▶ _Records provided_
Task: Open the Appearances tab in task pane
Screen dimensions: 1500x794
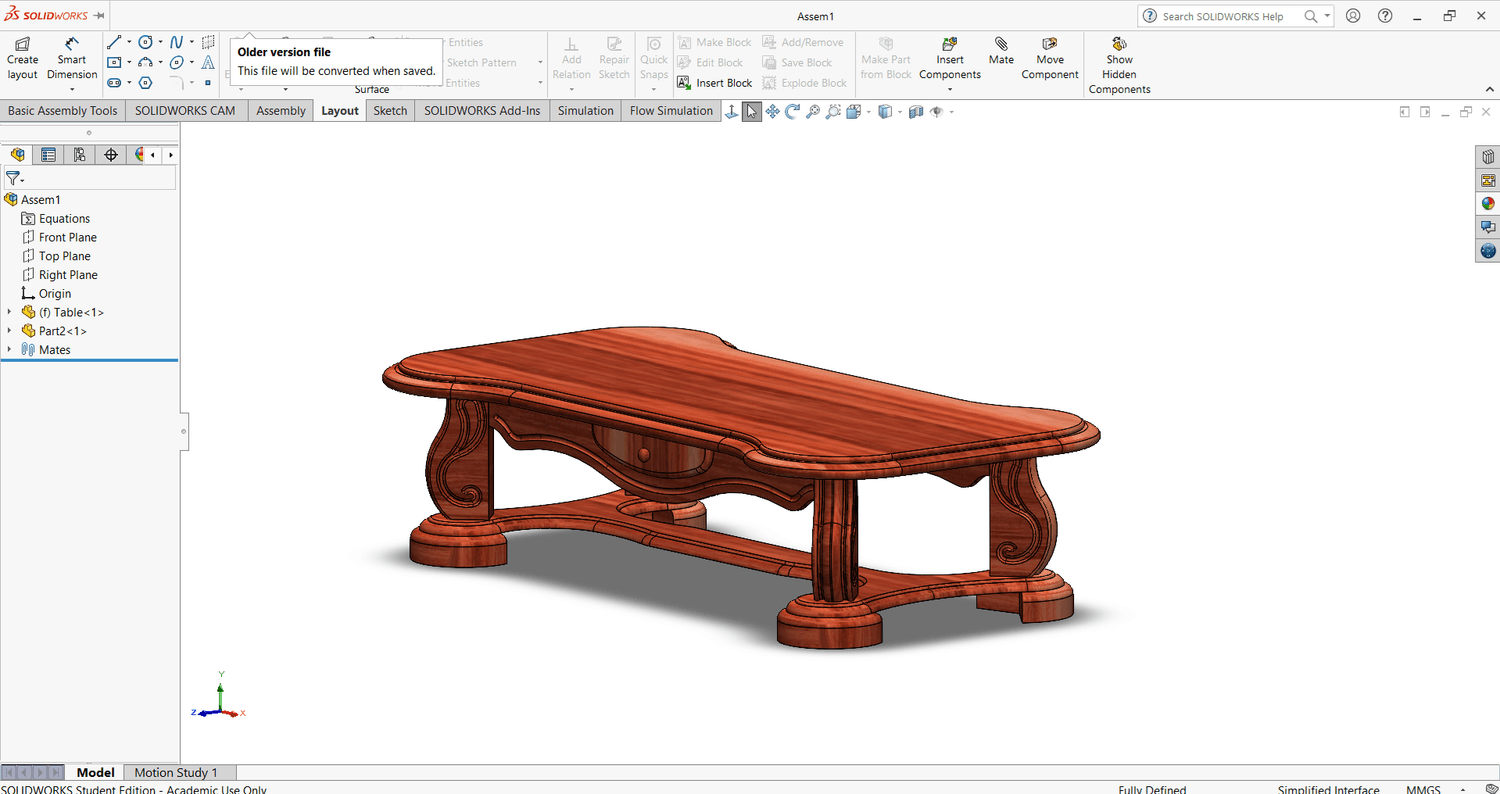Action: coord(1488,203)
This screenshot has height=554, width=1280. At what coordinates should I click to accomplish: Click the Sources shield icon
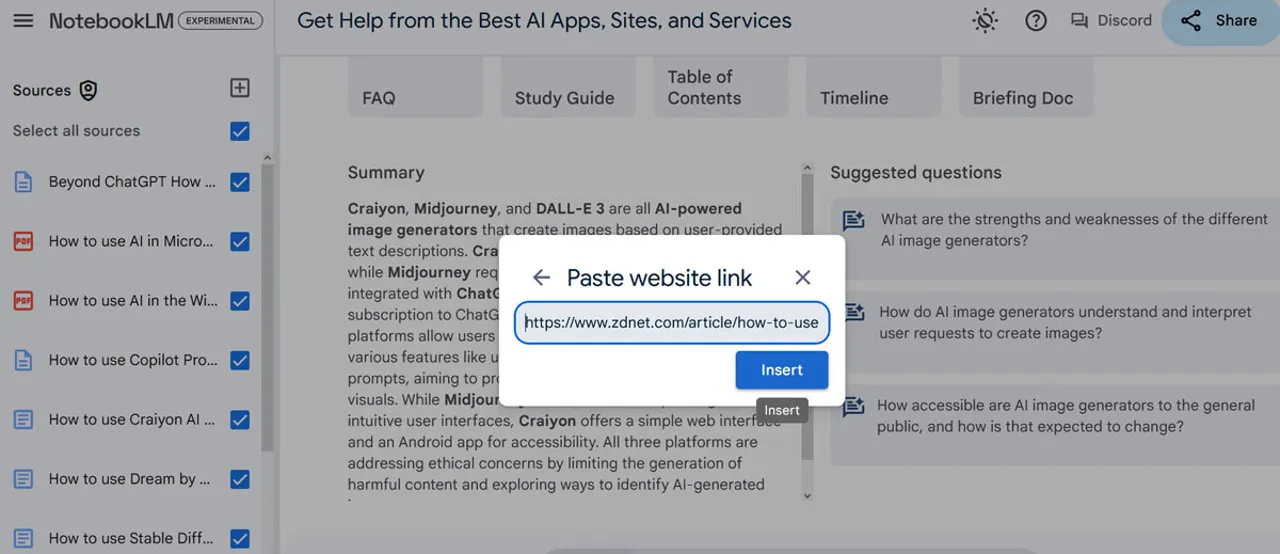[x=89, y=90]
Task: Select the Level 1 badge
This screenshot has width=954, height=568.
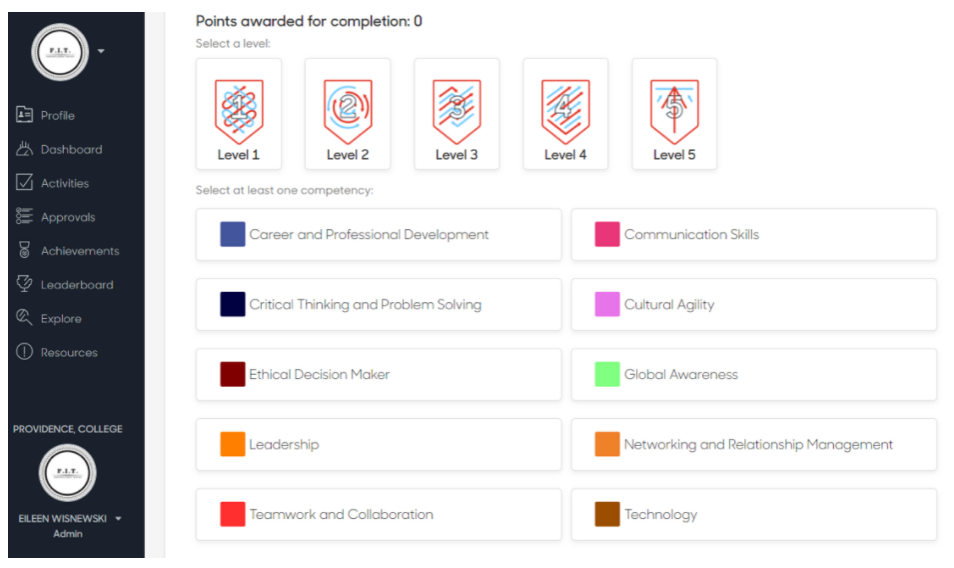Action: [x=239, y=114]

▶ _What to produce_
Your output should be the lines from the one with "Screen dimensions: 1500x794" through the end of the listing, copied exactly and with the pictures left out.

▶ _Answer space_
Screen dimensions: 1500x794
Action: coord(1488,203)
This screenshot has height=554, width=1280. At what coordinates should I click to accomplish: Click the Sources shield icon
[x=89, y=90]
Task: Select the Level 1 badge
This screenshot has width=954, height=568.
Action: [x=239, y=114]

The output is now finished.